Many songs were introduced with memories of when and why they were written. This included a poignant song and story about fellow E Street band member, Clarence Clemons, who sadly died in 2011.
‘Keith Don’t Go’ was preceded by the story of how the song was written during a UK tour with Neil Young, on Nils Lofgren’s first visit to these shores.
We also heard how the famous piano parts to Neil Young’s infamous ‘Southern Man’, which Lofgren played, came to be. This included snippets of a Polka and ‘Roll Out The Barrel’. I don’t think I’ll ever listen to that song in quite the same way again!
Other ‘secrets’ revealed how drinking often ends up with Lofgren in handcuffs and why he is now a Rock Star with an ice cream eating habit.
This was very much a stripped back and informal show, featuring just Lofgren and multi-instrumentalist Greg Varlotta, but the musical talent of this duo made up for the lack of any backing band.
The whole show was a bit of a master class in guitar playing too, courtesy of Nils Lofgren himself.
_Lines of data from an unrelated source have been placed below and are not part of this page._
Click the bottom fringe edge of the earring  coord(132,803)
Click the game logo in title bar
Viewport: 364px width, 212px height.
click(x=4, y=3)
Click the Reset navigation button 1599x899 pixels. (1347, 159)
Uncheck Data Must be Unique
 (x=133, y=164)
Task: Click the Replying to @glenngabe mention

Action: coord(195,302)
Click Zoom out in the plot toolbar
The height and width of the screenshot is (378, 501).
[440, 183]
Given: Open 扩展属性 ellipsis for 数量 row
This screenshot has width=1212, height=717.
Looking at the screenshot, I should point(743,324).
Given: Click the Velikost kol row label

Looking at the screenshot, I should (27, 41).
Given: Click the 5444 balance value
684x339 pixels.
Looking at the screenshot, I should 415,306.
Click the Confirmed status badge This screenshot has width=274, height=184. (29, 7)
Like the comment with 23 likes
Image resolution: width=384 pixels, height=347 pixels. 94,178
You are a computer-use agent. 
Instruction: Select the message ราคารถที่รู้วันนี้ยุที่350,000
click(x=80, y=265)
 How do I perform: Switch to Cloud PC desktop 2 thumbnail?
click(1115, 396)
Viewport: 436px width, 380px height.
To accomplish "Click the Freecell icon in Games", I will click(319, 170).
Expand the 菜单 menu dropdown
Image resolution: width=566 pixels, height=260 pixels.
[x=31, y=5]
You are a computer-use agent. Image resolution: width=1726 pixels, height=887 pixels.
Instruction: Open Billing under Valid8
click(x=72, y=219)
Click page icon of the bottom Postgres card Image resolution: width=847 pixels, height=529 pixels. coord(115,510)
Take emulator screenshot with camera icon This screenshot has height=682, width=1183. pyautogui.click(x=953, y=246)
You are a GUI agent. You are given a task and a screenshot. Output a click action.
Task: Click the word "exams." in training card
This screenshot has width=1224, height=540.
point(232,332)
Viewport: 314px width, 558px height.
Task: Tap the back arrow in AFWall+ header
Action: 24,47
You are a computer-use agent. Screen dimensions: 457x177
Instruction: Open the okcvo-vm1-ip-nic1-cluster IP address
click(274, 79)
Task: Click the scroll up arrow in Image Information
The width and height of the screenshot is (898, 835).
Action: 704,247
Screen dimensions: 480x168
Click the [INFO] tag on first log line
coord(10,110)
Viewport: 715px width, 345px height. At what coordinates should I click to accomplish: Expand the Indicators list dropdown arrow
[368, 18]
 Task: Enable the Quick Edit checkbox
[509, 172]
Any guitar players in the audience must have been lapping it up.
Using a variety of guitars, keyboards, a trumpet and the odd backing track, the duo managed to create a full sound throughout. They also had a rather unusual ‘instrument’ up their sleeves too.
During ‘I Came to Dance’ we were, rather appropriately I suppose, treated to a tap dancing ‘dance off’ between Varlotta and Nils Lofgren. Those new hips are obviously working well.
Another song featured a tap dancing solo from Greg Varlotta, certainly not your usual Rock gig stage antics. Well, I did say it was a slightly different evening!
Other highlights for me included ‘No Mercy’, one of the best songs about boxing ever written, ‘Mud in Your Eye’, and ‘Goin’ Back’, the Goffin/King composition.
A fine evening was rounded off by an encore which included ‘Shine Silently’ and a version of ‘Because The Night’, complete with a story about how Lofgren’s guitar solo during that song had evolved while touring with Bruce Springsteen.
If you didn’t know before, this show highlighted why artists of the calibre of Neil Young and Bruce Springsteen have employed the services of Nils Lofgren over the years.
A class act and one very much appreciated by this older audience, hence the richly deserved standing ovation at the end.